§ WHAT YOU NEED TO DO
Please rewrite the lines starting at the one that contains "968) in the screenshot?" and ending at the one that contains "What do you see at coordinates (434, 204)" as a JSON list of strings, with one string per line and blank lines omitted.
----- RECORDS PROVIDED -----
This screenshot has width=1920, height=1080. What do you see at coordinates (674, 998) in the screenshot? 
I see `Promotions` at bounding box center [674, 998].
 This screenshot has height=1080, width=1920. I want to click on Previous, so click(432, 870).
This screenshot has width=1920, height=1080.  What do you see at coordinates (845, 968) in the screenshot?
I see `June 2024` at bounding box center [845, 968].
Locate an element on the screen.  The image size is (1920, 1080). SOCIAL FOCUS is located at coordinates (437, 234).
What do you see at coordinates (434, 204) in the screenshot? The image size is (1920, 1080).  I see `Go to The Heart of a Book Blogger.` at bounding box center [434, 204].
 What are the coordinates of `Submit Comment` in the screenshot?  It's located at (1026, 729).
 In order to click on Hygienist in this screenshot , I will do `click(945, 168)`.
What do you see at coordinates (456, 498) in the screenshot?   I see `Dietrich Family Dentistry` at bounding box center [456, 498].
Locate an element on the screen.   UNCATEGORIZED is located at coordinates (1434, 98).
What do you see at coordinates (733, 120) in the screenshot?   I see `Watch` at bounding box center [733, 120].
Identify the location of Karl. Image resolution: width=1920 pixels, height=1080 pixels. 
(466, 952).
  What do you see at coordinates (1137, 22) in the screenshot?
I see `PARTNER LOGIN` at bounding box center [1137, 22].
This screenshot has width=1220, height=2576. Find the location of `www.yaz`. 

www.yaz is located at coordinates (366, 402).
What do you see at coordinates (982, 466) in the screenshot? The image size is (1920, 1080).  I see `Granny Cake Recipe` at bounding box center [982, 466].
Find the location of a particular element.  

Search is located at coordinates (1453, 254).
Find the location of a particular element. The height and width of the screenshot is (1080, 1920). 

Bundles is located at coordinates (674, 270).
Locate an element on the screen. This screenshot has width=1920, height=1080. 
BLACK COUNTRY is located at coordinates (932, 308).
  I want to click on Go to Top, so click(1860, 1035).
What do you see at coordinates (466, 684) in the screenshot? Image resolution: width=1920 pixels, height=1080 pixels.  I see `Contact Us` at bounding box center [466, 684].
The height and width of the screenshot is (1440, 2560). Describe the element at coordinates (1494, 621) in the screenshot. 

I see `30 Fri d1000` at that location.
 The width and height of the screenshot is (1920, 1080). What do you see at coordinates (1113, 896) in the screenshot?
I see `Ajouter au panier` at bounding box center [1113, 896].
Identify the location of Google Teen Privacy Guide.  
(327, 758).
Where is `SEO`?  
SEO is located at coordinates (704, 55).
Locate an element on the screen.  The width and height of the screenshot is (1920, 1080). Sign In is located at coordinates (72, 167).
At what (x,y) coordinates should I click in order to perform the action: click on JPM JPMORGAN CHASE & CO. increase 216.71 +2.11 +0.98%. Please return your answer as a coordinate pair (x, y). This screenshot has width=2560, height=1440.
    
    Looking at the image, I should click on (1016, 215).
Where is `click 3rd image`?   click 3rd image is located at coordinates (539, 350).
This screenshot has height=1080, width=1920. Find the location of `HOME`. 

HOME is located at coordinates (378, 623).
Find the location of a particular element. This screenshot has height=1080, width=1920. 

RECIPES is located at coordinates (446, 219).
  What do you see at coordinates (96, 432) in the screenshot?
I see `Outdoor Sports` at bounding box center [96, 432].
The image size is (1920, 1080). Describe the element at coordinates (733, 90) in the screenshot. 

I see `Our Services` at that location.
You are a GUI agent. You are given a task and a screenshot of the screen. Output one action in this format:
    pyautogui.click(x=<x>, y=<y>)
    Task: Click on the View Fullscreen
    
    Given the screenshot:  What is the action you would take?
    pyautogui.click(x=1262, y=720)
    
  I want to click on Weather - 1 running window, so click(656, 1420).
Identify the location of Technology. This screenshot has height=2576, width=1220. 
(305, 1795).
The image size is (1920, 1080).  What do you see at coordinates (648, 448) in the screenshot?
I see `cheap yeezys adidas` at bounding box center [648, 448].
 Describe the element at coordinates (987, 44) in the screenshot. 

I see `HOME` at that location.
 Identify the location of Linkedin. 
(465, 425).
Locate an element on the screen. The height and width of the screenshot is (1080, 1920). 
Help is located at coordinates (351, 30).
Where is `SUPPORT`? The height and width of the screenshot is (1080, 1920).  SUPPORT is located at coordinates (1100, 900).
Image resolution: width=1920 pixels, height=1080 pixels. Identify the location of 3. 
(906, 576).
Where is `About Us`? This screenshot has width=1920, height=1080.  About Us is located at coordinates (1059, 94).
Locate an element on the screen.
-----
§ EXERCISE SOLUTION
[
  "This screenshot has width=1920, height=1080.  What do you see at coordinates (845, 968) in the screenshot?",
  "I see `June 2024` at bounding box center [845, 968].",
  "Locate an element on the screen.  The image size is (1920, 1080). SOCIAL FOCUS is located at coordinates (437, 234).",
  "What do you see at coordinates (434, 204) in the screenshot? The image size is (1920, 1080).  I see `Go to The Heart of a Book Blogger.` at bounding box center [434, 204]."
]